Serbia's energy minister said that it will present its final proposal to MOL on Friday regarding the Hungarian company's bid for NIS to be acquired by MOL, the operator of the Balkan nation’s only refinery. Gazprom and?Neft, two Russian companies, agreed in January to sell their 56% stake in NIS majority to MOL after the U.S. demanded that Russian shares be divested due to sanctions imposed by the U.S. over Moscow's involvement in the war in Ukraine. Washington has given MOL and the Russian companies until May 22 for the sale to be completed. This will require the Serbian government's consent due to its 29.9% stake of NIS. MOL and the?government have been in discussions about increasing Serbia's share by 5%. These discussions are distinct from MOL's talks with Gazprom, Gazprom Neft and Gazprom. The Serbian Tanjug News Agency quoted Energy Minister Dubravka Djedovic as saying: "We had intensive talks with representatives of MOL yesterday and before yesterday. We agreed on certain issues." "There are still a few issues that need to be resolved, but the future operation and maintenance of the refinery is our most important concern." She said that the government would give MOL its final position regarding NIS by the end of the day on Friday. The board at MOL will then take a decision about the proposal on Monday. She didn't give any further details about what the proposal would include. Djedovic Handanovic, who spoke earlier this week, said that Serbia wasn't satisfied with MOL's proposal during the discussions. A MOL spokesman responded to a request for comment from?ajungizeug vorbit?sprach sprach????sprach?sprach? A MOL spokesperson responded to a? In October, the U.S. sanctioned?NIS due to its Russian ownership. This was part of broader measures that targeted Moscow's energy industry. NIS has, however, secured a number of waivers with OFAC.

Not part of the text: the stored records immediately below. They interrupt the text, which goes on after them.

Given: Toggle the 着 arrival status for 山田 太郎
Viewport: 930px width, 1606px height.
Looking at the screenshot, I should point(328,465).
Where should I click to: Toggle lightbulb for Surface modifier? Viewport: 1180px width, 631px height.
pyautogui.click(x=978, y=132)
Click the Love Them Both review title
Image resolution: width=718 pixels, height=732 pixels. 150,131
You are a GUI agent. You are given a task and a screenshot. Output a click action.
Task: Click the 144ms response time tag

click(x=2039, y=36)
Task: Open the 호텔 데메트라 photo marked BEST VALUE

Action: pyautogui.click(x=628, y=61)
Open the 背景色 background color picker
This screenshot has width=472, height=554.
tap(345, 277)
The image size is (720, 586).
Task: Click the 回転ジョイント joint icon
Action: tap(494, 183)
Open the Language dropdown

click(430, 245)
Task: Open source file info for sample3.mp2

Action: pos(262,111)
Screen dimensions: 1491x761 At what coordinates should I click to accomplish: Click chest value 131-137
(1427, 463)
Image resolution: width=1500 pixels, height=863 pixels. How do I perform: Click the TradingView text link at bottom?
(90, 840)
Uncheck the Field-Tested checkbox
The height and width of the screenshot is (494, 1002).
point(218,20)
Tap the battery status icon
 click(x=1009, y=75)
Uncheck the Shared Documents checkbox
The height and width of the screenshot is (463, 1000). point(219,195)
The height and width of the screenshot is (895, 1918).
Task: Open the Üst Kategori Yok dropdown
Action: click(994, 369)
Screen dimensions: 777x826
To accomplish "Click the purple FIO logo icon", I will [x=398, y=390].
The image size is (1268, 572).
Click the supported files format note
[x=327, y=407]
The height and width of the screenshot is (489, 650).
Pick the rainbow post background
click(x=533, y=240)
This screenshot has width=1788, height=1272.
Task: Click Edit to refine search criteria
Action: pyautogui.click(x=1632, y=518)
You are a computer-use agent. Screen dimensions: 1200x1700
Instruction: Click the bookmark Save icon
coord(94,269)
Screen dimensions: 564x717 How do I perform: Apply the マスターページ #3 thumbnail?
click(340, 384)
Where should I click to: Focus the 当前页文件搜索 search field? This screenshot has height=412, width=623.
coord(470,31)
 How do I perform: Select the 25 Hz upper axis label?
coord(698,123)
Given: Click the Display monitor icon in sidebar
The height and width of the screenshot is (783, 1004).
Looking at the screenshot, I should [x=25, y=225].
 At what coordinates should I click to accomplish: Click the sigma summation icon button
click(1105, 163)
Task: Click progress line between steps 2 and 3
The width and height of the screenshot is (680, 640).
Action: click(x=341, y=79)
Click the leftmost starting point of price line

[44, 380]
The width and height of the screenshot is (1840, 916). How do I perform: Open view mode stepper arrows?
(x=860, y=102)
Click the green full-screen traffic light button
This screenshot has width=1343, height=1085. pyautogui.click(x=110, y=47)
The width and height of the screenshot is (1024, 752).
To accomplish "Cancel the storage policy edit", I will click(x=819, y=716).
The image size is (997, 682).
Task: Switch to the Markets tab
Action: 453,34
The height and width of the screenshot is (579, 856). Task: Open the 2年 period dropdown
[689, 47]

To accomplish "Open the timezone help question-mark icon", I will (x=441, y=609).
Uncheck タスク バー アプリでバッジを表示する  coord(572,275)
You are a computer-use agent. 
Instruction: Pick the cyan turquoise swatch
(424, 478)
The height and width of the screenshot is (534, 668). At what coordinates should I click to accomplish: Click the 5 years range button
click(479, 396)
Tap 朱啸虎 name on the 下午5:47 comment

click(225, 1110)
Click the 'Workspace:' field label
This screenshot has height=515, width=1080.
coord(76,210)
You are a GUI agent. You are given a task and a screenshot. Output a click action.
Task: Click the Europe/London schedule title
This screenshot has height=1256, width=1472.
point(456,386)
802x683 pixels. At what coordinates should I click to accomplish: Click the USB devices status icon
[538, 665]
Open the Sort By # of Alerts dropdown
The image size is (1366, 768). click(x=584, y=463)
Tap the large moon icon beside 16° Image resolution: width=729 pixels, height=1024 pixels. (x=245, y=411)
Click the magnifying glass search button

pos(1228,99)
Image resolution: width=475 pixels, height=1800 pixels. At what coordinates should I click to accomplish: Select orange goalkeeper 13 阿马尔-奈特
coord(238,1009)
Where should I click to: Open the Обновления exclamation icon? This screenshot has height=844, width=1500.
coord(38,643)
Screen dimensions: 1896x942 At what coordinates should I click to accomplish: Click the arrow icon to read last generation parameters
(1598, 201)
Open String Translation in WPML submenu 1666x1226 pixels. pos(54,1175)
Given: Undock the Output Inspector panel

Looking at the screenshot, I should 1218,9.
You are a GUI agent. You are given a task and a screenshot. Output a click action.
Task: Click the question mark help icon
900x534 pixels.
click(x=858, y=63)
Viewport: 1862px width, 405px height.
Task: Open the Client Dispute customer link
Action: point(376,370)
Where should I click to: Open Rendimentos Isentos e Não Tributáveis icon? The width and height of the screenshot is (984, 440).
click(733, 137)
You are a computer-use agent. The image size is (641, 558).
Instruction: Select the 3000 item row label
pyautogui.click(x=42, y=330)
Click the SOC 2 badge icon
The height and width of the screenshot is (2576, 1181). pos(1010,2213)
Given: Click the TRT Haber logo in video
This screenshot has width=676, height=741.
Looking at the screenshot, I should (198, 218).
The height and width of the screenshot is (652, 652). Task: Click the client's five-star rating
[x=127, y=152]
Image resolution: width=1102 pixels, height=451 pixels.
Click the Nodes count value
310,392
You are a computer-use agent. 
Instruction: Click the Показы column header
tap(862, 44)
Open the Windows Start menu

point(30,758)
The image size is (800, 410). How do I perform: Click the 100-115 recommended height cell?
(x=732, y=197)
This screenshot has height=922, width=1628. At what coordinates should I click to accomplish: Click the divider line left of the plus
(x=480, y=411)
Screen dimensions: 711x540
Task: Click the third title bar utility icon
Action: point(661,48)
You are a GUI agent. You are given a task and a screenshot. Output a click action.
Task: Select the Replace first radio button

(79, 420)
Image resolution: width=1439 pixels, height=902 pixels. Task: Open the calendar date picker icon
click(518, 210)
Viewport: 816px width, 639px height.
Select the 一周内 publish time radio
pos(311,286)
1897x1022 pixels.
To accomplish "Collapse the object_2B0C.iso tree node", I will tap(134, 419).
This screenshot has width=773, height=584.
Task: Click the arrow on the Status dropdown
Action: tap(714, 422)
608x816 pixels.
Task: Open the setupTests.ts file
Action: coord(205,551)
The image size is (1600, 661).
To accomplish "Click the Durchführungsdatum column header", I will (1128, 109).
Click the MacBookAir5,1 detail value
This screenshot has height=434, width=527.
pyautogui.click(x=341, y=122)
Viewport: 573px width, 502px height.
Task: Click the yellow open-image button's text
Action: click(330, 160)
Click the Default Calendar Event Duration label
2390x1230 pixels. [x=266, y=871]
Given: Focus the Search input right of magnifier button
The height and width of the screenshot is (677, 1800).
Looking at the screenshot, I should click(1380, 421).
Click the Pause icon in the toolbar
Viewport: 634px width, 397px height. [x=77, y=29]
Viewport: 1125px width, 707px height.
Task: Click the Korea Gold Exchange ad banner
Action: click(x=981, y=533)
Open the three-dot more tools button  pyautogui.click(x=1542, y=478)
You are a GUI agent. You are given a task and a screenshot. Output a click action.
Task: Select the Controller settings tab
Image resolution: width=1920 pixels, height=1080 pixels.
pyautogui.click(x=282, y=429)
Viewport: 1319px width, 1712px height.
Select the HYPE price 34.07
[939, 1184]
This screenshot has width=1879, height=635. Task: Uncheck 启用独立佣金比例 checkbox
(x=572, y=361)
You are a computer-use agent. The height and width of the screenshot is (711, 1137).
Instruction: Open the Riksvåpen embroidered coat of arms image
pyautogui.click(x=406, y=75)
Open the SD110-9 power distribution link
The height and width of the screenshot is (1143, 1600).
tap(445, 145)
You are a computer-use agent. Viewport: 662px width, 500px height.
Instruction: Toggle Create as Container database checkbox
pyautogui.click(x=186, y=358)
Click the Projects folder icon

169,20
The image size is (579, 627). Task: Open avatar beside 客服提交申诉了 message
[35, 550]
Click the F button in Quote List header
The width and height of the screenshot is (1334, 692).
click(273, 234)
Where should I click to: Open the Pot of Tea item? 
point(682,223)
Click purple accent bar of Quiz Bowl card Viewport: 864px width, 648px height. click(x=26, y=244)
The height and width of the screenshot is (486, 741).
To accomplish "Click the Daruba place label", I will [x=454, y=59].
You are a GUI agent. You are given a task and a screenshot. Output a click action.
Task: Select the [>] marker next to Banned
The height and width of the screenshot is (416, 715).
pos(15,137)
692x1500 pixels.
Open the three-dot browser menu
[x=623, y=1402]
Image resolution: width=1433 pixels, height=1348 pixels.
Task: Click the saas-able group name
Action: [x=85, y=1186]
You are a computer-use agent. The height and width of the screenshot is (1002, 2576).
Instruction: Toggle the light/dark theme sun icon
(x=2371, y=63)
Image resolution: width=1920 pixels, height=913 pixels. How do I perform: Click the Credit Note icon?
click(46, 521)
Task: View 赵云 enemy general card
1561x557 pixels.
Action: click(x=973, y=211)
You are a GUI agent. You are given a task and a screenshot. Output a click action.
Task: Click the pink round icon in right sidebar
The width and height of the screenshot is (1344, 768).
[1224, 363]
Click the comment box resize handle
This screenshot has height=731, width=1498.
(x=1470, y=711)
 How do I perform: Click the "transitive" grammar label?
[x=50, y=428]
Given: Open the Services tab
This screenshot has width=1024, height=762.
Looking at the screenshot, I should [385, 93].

Asia's regrade spread strikes 6-year high up on stronger jet fuel principles
Asia's frontmonth regrade spread, the difference in between jet fuel and gasoil swaps, leapt to a sixyear high, prices data from LSEG showed on Monday, with traders associating the relocate to strength in timely market fundamentals for jet fuel.
The spread has been expanding for the past four-trading session to strike $2.50 a barrel - its largest given that Nov. 26, 2018, when levels were around $2.55 a barrel, the information revealed.
Jet fuel markets have been rallying considering that a week earlier, as increased purchasing interest - with regional buyers seeking to cover their immediate November requirements - stimulated higher money premiums in the market, 2 Singapore-based trade sources said.
Cash conversations are still at premiums of $1 a barrel for November freights, one of the sources included, with window offers at premiums of $1.70 a barrel on Monday.
Some local import markets such as Hong Kong and China are somewhat brief on prompt products now, buoying jet fuel markets further, a 3rd source stated.
China's crucial jet fuel importer, China Aviation Oil, was out in the spot market seeking to purchase up to 55,000 metric lots of November jet fuel shipments into Shanghai and Huangpu - though traders were hesitant if any purchase will be made ultimately. The company has actually not obtained jet fuel for shipment into China for a number of years.
Meanwhile, on the export front, China-origin barrels are set to drop to 1-1.2 million lots for November, compared to 1.7-1.8 million lots approximated for October, a China-based trade source said.
This comes versus a backdrop of an opened arbitrage window in between Asia and the U.S. west coast, and reduced local production from refinery maintenances and unplanned system blackouts.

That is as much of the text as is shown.